Hummus is a snap to make when you start with canned garbanzo beans. Add spices such as ground cumin or paprika to jazz it up, and serve with raw or roasted vegetables, pita, or chips. Or use it as a sandwich spread.

What to buy: Make sure to buy roasted, not raw, tahini. If you’re not sure which is which, check the label for roasted sesame seeds.

Game plan: The hummus can be refrigerated in an airtight container for up to 1 week.

To see this recipe with illustrated steps, check out The Basics: How to Make Hummus.

INGREDIENTS
  • 1 (15-ounce) can chickpeas, also known as garbanzo beans, drained and rinsed
  • 1 medium garlic clove, peeled and smashed
  • Juice of 1 medium lemon
  • 1/4 cup roasted tahini
  • 1/4 cup water, plus more as needed
  • 1 tablespoon extra-virgin olive oil, plus more to serve
  • Salt
INSTRUCTIONS
Place beans, garlic, half of the lemon juice, tahini, water, olive oil, and a big pinch of salt in a food processor fitted with a blade attachment and process until smooth. If the hummus is too thick, pulse in more water, a tablespoon at a time, until the desired consistency is reached. Taste, adding more salt and lemon juice as needed. To serve, place in a bowl and drizzle with olive oil.
    Write a review | 9 Reviews
  • Basic Hummus Recipe
    5

    This is delicious! I did peal the skins off the chick peas. It was so worth the extra time to get the smooth texture I was looking for.

  • Basic Hummus Recipe
    5

    Took the time to peal the beans and feel like it was much smoother and lighter than any other hummus that I made before, in addition I added little cumin and it was great.

  • Basic Hummus Recipe
    5

    I can't say that peeling the chick peas makes it worth the effort. Btw my version is similar with the exception that I use Greek yogurt in place of tahini and water.

  • Basic Hummus Recipe
    5

    good basic hummus but have found just peeling the garbanzos make a world of difference

  • Basic Hummus Recipe
    5

    aduggins5000, my mom used to use the Middle Eastern brands like Mid East until we realized they contain artificial preservatives. Now we use the organic Trader Joe's one, which took some adjusting to, but with some trial and error she was able to get it pretty close to the original. :)

  • Basic Hummus Recipe
    4

    Arrrrgh! Okay, here is a really essential tip - how it is really done: mash the garlic into a paste with the salt first...mash it really good, then add it. Why? Because the salt "cures" the garlic, taking the edge off it. That 's the real deal way it is done...

  • Basic Hummus Recipe
    4

    I use a similar recipe and add red onion to mine with the garlic and it gives it a great taste.

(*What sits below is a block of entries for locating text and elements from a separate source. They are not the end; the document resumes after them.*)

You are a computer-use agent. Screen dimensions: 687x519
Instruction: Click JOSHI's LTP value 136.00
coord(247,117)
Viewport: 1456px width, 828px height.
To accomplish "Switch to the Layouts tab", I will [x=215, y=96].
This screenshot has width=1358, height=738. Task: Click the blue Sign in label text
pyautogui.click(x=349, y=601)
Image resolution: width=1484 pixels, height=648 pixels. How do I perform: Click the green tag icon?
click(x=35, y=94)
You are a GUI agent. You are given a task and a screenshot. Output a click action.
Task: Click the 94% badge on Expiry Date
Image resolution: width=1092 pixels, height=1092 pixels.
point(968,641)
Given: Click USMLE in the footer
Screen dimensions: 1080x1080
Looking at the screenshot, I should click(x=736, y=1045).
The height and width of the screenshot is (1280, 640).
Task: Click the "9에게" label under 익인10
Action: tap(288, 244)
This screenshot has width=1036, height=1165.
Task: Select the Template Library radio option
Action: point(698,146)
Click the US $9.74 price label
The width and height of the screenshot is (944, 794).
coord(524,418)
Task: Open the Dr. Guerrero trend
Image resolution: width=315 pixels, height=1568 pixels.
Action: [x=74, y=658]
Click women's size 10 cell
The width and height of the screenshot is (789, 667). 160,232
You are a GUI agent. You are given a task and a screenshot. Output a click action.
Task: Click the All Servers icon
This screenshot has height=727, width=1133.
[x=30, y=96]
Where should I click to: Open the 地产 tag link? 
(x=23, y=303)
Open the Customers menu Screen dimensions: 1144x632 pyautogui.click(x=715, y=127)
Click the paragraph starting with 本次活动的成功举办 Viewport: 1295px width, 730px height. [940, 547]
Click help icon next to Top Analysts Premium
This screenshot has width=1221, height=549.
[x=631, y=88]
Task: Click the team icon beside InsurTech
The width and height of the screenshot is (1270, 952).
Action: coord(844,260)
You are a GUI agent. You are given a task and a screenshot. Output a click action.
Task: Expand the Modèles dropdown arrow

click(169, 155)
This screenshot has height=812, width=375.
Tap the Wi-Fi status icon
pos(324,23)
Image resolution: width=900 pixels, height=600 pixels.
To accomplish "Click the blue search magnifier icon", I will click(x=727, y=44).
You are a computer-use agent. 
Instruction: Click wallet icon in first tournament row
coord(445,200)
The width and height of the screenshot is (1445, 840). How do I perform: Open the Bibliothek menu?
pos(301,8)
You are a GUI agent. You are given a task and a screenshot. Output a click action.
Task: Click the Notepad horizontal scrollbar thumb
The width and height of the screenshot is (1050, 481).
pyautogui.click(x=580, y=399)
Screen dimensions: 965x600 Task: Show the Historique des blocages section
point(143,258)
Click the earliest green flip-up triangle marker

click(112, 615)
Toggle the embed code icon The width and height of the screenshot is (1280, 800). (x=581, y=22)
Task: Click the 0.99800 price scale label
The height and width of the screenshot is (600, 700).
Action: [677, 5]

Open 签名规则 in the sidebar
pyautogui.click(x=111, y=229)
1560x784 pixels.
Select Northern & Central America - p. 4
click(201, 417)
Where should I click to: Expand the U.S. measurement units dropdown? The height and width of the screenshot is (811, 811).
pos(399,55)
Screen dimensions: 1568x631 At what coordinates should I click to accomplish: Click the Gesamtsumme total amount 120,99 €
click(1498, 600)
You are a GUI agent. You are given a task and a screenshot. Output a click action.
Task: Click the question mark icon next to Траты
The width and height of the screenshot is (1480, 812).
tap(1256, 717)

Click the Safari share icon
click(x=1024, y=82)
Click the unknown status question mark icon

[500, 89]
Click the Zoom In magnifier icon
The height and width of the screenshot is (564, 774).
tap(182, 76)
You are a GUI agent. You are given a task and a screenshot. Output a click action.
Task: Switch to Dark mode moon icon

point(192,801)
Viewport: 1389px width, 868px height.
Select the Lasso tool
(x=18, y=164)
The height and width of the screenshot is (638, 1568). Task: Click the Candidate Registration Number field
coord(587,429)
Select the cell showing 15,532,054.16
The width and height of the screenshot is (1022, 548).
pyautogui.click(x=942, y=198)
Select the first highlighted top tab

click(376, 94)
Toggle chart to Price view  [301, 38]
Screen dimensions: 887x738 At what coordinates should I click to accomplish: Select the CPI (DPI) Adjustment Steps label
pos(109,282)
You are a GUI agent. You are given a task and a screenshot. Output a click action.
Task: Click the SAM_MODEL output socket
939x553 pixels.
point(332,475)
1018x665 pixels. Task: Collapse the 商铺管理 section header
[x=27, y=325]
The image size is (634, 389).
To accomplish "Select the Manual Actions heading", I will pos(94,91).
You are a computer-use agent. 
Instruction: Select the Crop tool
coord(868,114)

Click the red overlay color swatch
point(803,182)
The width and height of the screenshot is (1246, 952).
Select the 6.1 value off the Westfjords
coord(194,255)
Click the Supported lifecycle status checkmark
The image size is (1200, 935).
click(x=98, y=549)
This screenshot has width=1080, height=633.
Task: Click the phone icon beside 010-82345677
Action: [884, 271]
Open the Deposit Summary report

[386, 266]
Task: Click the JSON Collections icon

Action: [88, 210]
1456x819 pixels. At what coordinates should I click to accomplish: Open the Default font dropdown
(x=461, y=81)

  • the amounts for real Persian restaurant style hummus are for each drained 15 oz can garbanzo beans (MidEast brand is the best, Trader Joe's is the absolute worst)
    1/4 C lemon juice
    1/4 C water
    1/2 C tahini
    garlic clove(s)
    salt

    Blend in a blender instead of food processor to get a smoother consistency. You will need a real blender not the one that's 17.99 at Target. Olive oil goes on top, not mixed in. These proportions make perfect creamy hummus every time!

    *TJs beans are fine in soups and salads and such, just not in this application.

  • You can make this better by removing the skins from the chickpeas and boiling them for at least 15 minutes in just enough water to cover them. Use some of the water to thin the hummus. This makes it smoother and nicer then just processing the cold chickpeas with skins.